◆ Görev Tanımı
Aşağıdaki kayıtlarda yer alan satırların tamamını birebir aktarınız; görselleri yanıtınıza dahil etmeyiniz.

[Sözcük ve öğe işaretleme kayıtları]
^^^^^^^^^^^^^^^^
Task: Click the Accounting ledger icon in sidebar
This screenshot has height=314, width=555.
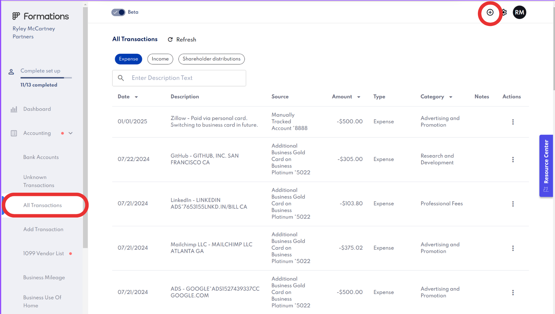Action: (x=14, y=133)
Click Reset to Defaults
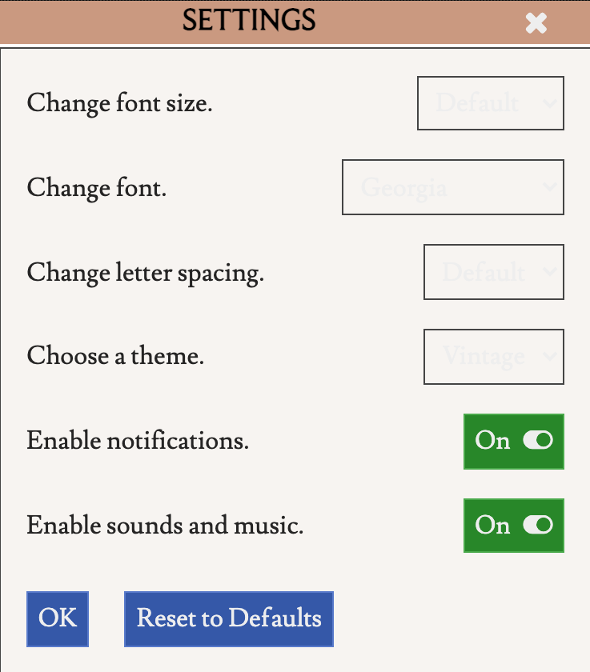Screen dimensions: 590x672 pos(228,618)
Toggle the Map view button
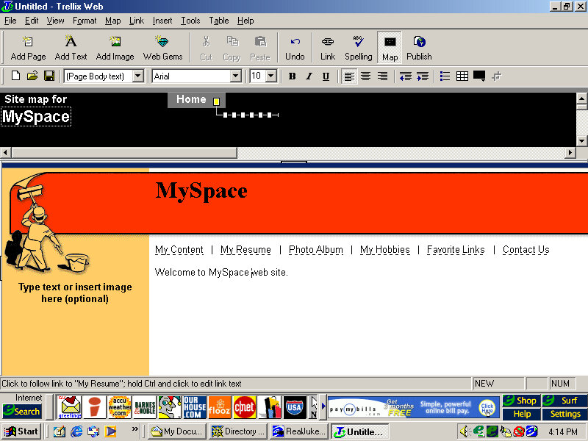Image resolution: width=588 pixels, height=441 pixels. coord(390,48)
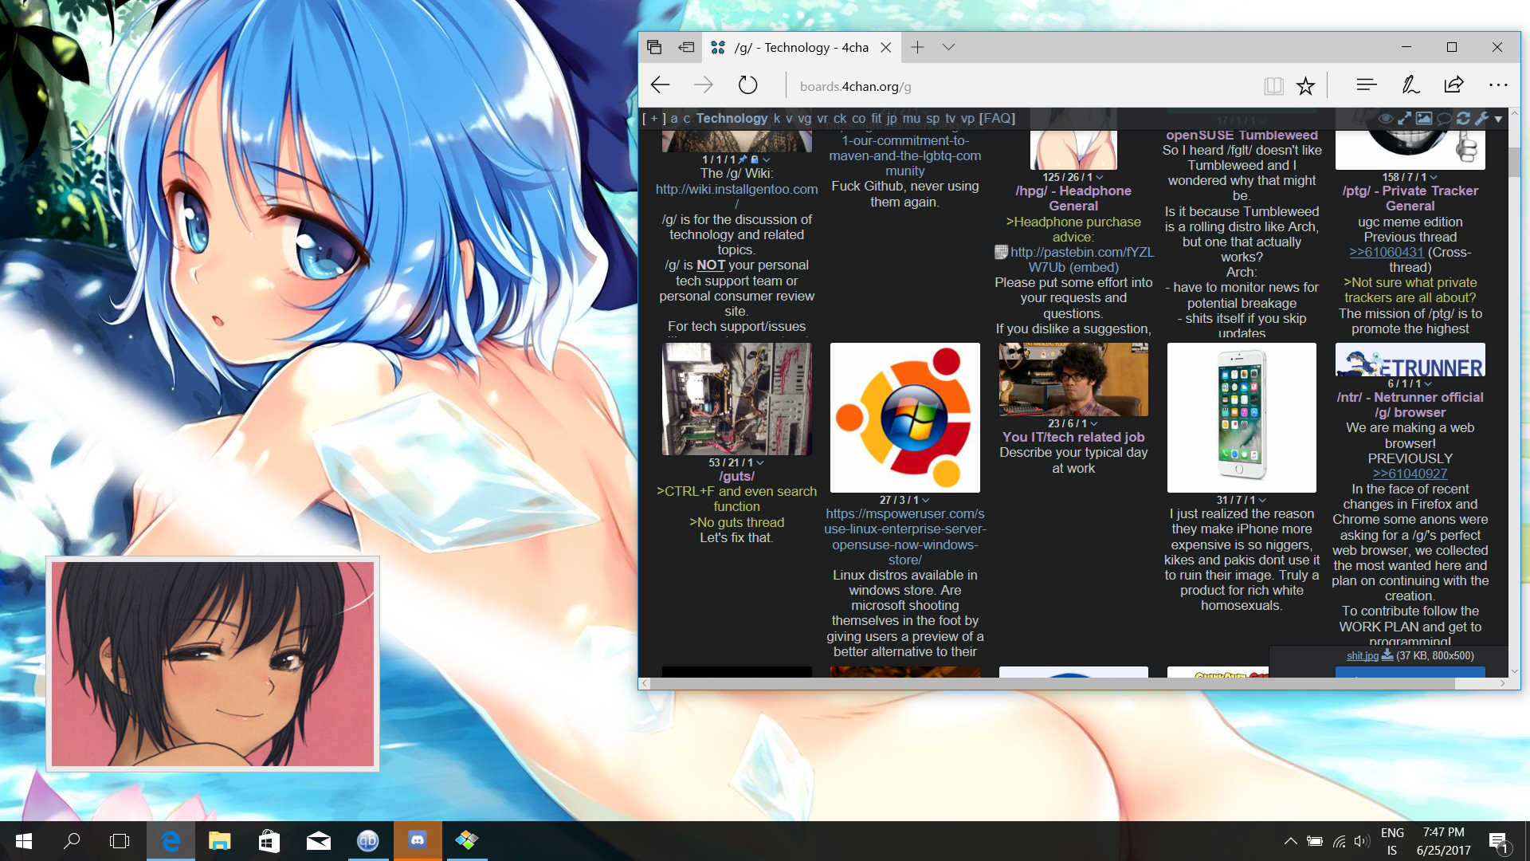The image size is (1530, 861).
Task: Open settings via the wrench icon
Action: coord(1481,118)
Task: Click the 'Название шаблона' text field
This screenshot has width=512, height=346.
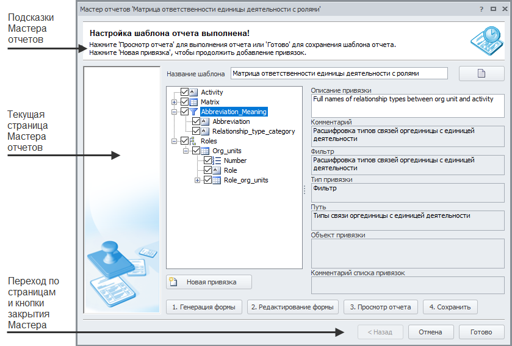Action: click(x=339, y=73)
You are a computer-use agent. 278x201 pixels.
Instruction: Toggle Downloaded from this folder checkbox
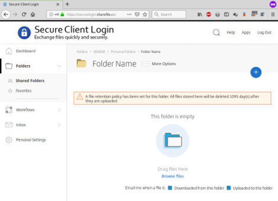170,188
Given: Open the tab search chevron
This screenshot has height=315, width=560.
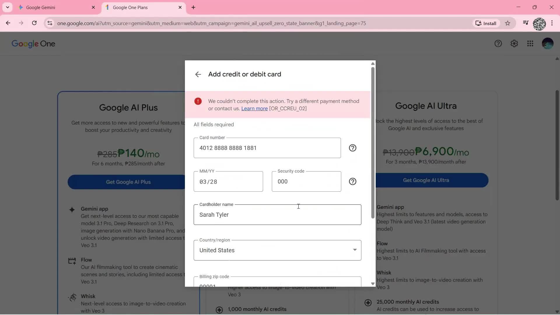Looking at the screenshot, I should pos(7,7).
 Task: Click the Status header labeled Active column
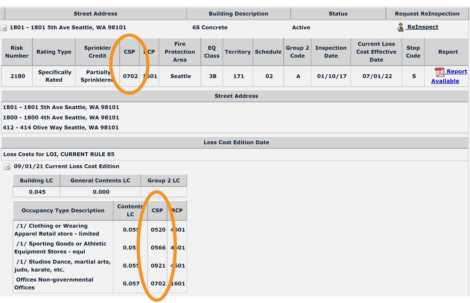click(338, 14)
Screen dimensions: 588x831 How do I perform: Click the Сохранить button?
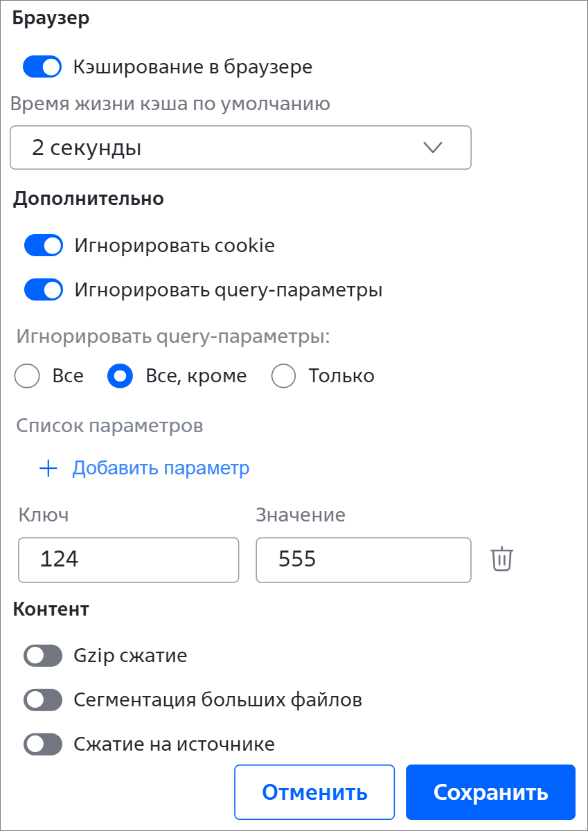490,792
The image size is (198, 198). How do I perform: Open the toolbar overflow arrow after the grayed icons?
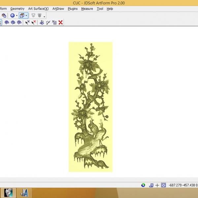click(44, 16)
^^^^^^^^^^^^^^^^
◆ Tamamlanmış Alıştırma
Task: Click the Accounting ledger icon in sidebar
This screenshot has height=314, width=555.
Action: (x=14, y=133)
Click Reset to Defaults
Screen dimensions: 590x672 pos(228,618)
Toggle the Map view button
Image resolution: width=588 pixels, height=441 pixels. coord(390,48)
The image size is (1530, 861).
Task: Open settings via the wrench icon
Action: coord(1481,118)
Task: Click the 'Название шаблона' text field
This screenshot has width=512, height=346.
Action: click(x=339, y=73)
You are a computer-use agent. 278x201 pixels.
Instruction: Toggle Downloaded from this folder checkbox
170,188
Given: Open the tab search chevron
This screenshot has height=315, width=560.
Looking at the screenshot, I should pos(7,7).
 Task: Click the Status header labeled Active column
click(338, 14)
Screen dimensions: 588x831 How do I perform: Click the Сохранить button?
490,792
The image size is (198, 198). How do I perform: Open the toolbar overflow arrow after the grayed icons?
click(44, 16)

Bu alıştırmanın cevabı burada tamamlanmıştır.